I have looked at fatalities data alone to answer this question. On this basis, we can see that the events which have caused the top ten fatalities are:
# In the results section I am going to want a table of the top 10
library(xtable)
# Format for printing
newTable <- xtable(significantFatalitiesByEvent)
print(newTable, type="html")
| eventType | totalFatalities | |
|---|---|---|
| 1 | TORNADO | 5633.00 |
| 2 | EXCESSIVE HEAT | 1903.00 |
| 3 | FLASH FLOOD | 978.00 |
| 4 | HEAT | 937.00 |
| 5 | LIGHTNING | 816.00 |
| 6 | TSTM WIND | 504.00 |
| 7 | FLOOD | 470.00 |
| 8 | RIP CURRENT | 368.00 |
| 9 | HIGH WIND | 248.00 |
| 10 | AVALANCHE | 224.00 |
However, this is partly caused by the increase in reporting of certain types of events in recent years. When the fatalities data is split by date, one can see this:
# Total fatalities by event
library(ggplot2)
fatalitiesPlot <- ggplot(data=significantFatalitiesforPlot, aes(x=StartDate, y=FATALITIES, color=EVTYPE)) +
geom_point() + coord_cartesian(ylim=c(0,160)) +
ggtitle("Number of death from top 10 fatality-causing severe weather events 1950-2011") +
theme(axis.text.x = element_text(angle = 90, hjust=1), plot.title = element_text(hjust = 0.5), legend.title = element_blank()) +
ylab("Fatalities") +
xlab("Year")
fatalitiesPlot + facet_grid(rows = "EVTYPE")

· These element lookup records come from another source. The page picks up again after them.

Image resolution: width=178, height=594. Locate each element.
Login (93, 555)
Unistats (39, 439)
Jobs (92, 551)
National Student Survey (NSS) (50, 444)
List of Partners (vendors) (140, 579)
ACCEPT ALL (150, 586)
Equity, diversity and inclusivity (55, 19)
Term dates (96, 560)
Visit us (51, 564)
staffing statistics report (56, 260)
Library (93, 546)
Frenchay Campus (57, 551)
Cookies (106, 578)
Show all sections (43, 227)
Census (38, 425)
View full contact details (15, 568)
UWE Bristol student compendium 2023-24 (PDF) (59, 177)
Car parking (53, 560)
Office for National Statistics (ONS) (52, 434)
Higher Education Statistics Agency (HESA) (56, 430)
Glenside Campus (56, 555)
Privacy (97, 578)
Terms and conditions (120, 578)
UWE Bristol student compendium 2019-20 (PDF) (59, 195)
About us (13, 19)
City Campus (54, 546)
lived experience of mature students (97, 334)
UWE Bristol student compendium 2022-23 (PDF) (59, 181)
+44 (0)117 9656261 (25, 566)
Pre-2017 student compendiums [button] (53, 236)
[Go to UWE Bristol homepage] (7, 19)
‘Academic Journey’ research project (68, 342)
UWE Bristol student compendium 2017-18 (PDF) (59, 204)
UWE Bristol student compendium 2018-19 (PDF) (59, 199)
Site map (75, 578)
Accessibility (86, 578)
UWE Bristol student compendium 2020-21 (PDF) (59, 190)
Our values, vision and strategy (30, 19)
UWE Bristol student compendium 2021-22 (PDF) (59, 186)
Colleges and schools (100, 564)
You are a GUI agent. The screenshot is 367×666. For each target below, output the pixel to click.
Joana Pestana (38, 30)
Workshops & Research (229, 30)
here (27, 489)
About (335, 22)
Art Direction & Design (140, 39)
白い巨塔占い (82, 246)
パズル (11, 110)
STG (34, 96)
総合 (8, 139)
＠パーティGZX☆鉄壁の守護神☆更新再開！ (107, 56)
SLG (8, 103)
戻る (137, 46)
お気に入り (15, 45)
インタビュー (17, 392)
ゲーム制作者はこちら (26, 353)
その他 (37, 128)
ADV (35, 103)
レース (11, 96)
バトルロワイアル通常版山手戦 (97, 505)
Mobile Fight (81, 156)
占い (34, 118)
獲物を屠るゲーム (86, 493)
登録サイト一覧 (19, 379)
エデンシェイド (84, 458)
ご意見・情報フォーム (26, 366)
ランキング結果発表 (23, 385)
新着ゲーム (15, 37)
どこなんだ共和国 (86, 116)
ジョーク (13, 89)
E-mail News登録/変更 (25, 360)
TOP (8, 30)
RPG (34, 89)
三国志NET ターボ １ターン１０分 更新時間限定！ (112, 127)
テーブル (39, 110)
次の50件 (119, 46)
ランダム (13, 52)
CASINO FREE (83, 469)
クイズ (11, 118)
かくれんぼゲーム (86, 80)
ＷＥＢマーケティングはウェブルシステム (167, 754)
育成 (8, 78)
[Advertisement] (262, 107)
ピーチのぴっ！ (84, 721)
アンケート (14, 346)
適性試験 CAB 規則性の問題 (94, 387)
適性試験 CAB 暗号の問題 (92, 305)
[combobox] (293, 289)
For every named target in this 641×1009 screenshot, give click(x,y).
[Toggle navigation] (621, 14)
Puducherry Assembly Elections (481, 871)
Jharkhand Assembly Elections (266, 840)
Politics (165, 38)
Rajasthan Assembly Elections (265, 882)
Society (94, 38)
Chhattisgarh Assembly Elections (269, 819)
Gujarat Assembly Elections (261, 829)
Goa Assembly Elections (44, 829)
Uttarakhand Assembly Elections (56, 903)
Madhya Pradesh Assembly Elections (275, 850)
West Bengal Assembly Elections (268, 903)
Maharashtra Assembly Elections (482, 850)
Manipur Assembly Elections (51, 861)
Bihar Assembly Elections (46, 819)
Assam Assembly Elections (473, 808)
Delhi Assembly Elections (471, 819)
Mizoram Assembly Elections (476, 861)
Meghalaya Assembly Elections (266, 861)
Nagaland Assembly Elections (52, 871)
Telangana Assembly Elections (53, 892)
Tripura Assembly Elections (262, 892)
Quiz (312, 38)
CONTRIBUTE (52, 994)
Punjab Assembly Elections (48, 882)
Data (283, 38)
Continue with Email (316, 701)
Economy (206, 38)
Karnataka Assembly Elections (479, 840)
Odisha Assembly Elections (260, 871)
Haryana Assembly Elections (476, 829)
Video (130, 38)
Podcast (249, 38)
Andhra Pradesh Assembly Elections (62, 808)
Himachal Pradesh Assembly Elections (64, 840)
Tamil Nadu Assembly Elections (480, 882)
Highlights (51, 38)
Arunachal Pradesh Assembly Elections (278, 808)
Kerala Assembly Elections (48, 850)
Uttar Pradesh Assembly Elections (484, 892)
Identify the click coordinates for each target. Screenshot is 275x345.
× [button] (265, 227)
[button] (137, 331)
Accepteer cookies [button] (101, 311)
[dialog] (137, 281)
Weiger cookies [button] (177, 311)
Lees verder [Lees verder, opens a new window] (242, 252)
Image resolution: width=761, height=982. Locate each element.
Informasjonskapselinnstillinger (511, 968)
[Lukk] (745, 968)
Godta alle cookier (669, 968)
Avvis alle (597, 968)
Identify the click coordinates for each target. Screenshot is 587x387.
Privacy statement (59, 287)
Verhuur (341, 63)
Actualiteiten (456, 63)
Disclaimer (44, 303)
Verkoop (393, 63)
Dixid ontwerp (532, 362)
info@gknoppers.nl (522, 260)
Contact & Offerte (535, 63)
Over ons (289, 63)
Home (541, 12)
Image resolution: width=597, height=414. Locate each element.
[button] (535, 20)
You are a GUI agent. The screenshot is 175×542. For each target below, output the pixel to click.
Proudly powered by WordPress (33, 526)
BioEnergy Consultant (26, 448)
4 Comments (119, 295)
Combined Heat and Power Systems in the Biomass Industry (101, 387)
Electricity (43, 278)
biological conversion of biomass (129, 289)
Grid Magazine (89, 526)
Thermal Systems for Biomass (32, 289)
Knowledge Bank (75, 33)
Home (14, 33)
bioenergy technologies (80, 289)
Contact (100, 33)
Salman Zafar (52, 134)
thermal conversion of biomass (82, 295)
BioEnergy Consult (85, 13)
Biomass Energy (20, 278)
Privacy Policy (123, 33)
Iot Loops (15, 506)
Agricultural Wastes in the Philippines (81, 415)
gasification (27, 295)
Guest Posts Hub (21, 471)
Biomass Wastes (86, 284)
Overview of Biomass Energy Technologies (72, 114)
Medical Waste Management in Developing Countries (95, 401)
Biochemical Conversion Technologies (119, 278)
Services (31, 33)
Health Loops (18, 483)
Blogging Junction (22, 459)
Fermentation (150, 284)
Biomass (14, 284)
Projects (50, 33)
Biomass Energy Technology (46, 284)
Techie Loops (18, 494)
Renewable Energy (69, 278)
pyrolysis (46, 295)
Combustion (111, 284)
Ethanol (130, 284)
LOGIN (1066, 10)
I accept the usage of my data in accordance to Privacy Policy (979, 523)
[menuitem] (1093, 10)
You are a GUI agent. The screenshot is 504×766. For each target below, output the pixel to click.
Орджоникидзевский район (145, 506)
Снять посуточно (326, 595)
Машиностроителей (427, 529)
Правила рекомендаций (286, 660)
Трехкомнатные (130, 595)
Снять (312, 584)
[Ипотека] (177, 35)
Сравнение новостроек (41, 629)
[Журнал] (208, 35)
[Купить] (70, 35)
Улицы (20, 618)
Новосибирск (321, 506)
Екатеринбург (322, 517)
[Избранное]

# N.B. Please note that I have excluded one outlier, a tragic Heat event in July 1995 which caused 583 fatalities. This figure is included in the table.
It is clear from this figure that tornadoes have been recorded consistently since 1950, whereas most other events have been recorded since around 1990. If they had been recorded since 1950, their true figures would be higher, and excessive heat in particular would be comparable to tornadoes in terms of fatality.
To answer this question, I looked at the top ten events in terms of their damage to the economy.
# Load scales package to make y axis human readable
library(scales)
costPlot <- ggplot(data = topTenEventsByCost, aes(x = event, y = totalCost)) +
geom_col(aes(color="red", fill="pink")) +
scale_y_continuous(labels = dollar) +
theme(axis.text.x = element_text(hjust=1), plot.title = element_text(hjust = 0.5), legend.position = "none") +
ggtitle("Top ten events severe weather events by cost in the USA 1950-2011") +
ylab("Total cost") +
xlab("Weather event")
costPlot
It is clear from this plot that drought has by far the highest cost to the economy. It is difficult to know what policymakers can do about drought, as currently there is no technology capable of controlling weather.
Having said that, there is technology which can mitigate the effects of severe weather, for example irrigation systems in deserts.
More research is required to establish the mechanism for the economic cost of severe weather in order that such steps can be identified and funded.